Aria the Animation: Episode 9
That Starlike Fairy...
There are times when I wonder what the draw on an episode such as this one is. It’s very enjoyable. It’s a day in the life of characters. There’s a goal for the characters which is what keeps them going from day to day, but that all fades into the background in this kind of episode.
I think Akari says it best when she talks about spending a wonderful time together. It’s watching the interactions of characters, being with them as they experience different things, and spending that time with them. There’s no rush to stop an enemy, no fight against a monster, no heated battles or sappy romances. There are no cases to be solved, and there’s no drama or trauma to face.
It’s at times like this when I’m put to thinking about what slice-of-life is and what it isn’t. The feel to me is that Aria the Animation moves back and forth between the two. Delivering a letter is too much of a quest for me to classify as slice-of-life. Training hard at being an Undine is too much of working toward a goal, toward the end of a storyline (although the end of one story can mark the start of a new story for the girls).
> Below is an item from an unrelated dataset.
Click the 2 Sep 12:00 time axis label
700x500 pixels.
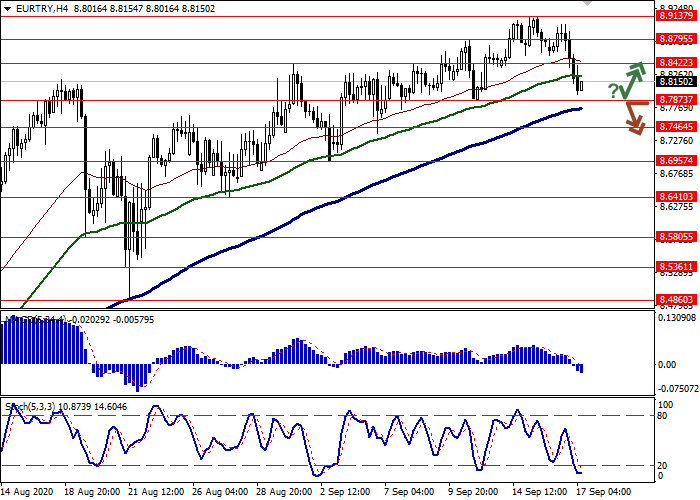[x=342, y=492]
Seeing the founder of Aria Company makes Akari’s position as heir to Aria make sense. It wasn’t missed by me that Alicia and Akari share a carefree nature, with Akari the less experienced one, filled with more childlike wonder. Grandma, likewise, is a carefree person who finds fun in everything she does. Just as Akari enjoys picking chestnuts, had fun digging potatoes, and excitedly tossed chestnuts onto an open fire. Akari reflects the essence of Aria Company. A person who sees wonder in everything, a person able to make anything be fun, is Aria company.

Looking at technology, a train (trolley?) is used for traveling long distances. I’ve left to wonder if any manner of ship are used, to wonder what powers the train (is it electric?), and what powers the various flying vehicles (transportation ships, and delivery bikes).
A touch of world-building for Manhome slipped in nicely, with talk of how you can’t plant things in the soil on Manhome. It sounds more and more like Aqua is intended to be the future of man, once Manhome has become uninhabitable. My guess would be that the efforts to terraform Aqua took place alongside efforts to clean up Manhome, and the latter is going to be a much longer process due to all the damage that has been done.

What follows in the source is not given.